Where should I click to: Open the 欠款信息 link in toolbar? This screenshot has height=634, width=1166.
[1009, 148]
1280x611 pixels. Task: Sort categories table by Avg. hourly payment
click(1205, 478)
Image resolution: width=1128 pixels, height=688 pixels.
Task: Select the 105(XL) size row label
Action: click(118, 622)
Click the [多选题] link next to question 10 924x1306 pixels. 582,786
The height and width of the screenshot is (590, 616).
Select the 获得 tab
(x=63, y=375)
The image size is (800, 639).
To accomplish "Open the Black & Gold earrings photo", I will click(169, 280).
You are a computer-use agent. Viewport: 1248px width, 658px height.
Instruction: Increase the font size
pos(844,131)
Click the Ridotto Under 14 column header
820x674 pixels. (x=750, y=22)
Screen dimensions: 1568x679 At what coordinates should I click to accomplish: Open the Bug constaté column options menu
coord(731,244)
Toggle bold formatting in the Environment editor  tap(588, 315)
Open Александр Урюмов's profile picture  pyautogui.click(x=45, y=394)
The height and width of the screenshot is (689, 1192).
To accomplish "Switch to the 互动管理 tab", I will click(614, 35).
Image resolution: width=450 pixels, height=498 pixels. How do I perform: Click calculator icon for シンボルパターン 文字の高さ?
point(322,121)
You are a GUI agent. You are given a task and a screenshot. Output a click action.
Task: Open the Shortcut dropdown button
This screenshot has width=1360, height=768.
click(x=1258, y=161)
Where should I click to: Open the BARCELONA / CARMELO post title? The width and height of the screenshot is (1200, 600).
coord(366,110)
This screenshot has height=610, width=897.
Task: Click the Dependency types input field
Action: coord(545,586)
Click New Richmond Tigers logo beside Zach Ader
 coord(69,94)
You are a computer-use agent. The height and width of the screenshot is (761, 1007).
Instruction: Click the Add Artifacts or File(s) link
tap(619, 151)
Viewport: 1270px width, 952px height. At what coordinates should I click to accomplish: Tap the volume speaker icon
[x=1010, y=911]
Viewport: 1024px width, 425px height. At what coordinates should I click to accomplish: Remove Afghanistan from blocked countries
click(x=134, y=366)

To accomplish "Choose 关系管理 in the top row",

> **TASK PROMPT**: Copy the records above word for word, starting with the line that contains "Where should I click to: Open the BARCELONA" and continuing through the line that contains "[x=1010, y=911]".

> **EXERCISE RESULT**:
Where should I click to: Open the BARCELONA / CARMELO post title? The width and height of the screenshot is (1200, 600).
coord(366,110)
This screenshot has height=610, width=897.
Task: Click the Dependency types input field
Action: coord(545,586)
Click New Richmond Tigers logo beside Zach Ader
 coord(69,94)
You are a computer-use agent. The height and width of the screenshot is (761, 1007).
Instruction: Click the Add Artifacts or File(s) link
tap(619, 151)
Viewport: 1270px width, 952px height. At what coordinates should I click to accomplish: Tap the volume speaker icon
[x=1010, y=911]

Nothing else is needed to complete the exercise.